By NHI Mgmt Group Editorial TeamPublished 2025-08-19Domain: Agentic AI & NHIsSource: Pomerium

TL;DR: Multi-model routing is simplified by LiteLLM, while identity-aware access control, audit logging, and context-based policy enforcement are added around LLM gateways and MCP-connected services, according to Pomerium. The real issue is not model abstraction but whether AI access is governed with the same identity controls as other production services.


At a glance

What this is: This comparison separates LLM routing from identity-aware access control and shows why those are different layers of the AI stack.

Why it matters: It matters because IAM, PAM, and NHI teams need to control who can reach AI gateways, what context they arrive with, and how those sessions are logged and reviewed.

By the numbers:

  • When AWS credentials are exposed publicly, attackers attempt access within an average of 17 minutes.
  • When AWS credentials are exposed publicly, attackers attempt access within an average of 17 minutes and as quickly as 9 minutes in some cases.

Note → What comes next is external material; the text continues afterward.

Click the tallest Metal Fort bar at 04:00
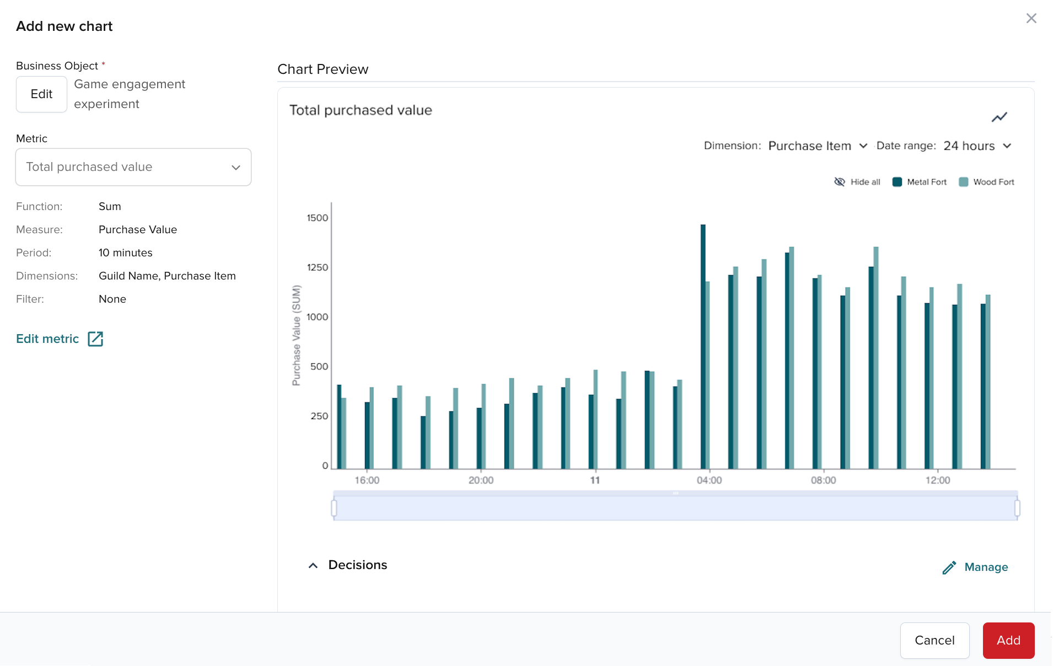The image size is (1053, 666). tap(703, 347)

👉 Read Pomerium's comparison of LiteLLM and identity-aware access control


Context

AI gateway stacks are now part of the identity control plane, not just an application integration layer. When LLM access is brokered through shared endpoints, the real governance question becomes whether authentication, authorisation, and audit are enforced at the point of use rather than assumed elsewhere.

LiteLLM and Pomerium sit at different layers of that problem. One normalises model access across providers, while the other applies identity-aware policy to the people and systems reaching those services, including MCP-connected workflows and other HTTP-based AI endpoints.


Key questions

Q: How should security teams govern AI gateway access in enterprise environments?

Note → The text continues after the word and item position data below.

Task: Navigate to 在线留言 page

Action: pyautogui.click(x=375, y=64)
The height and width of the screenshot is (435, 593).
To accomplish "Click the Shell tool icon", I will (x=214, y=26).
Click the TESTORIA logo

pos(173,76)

A: Security teams should govern AI gateway access with contextual authorisation, short-lived credentials, and full session logging. The gateway may simplify model integration, but identity policy must decide who can use it, from where, and under which conditions before the request reaches downstream models or tools.

Q: Why do LLM gateways create more governance risk than a normal API proxy?

A: LLM gateways can route traffic to multiple models, data sources, and tool chains through a single session path. That makes them part of the identity control plane, so a generic proxy model is too weak unless it also evaluates identity context and logs privileged actions.

Q: What do security teams get wrong about securing MCP-connected AI workflows?

A: Teams often focus on the model while ignoring the delegated access path to internal services. MCP-connected workflows can reach sensitive systems through AI-mediated sessions, so they need the same access review, credential scope, and audit discipline as other privileged integrations.

Q: What is the difference between an LLM gateway and identity-aware access control?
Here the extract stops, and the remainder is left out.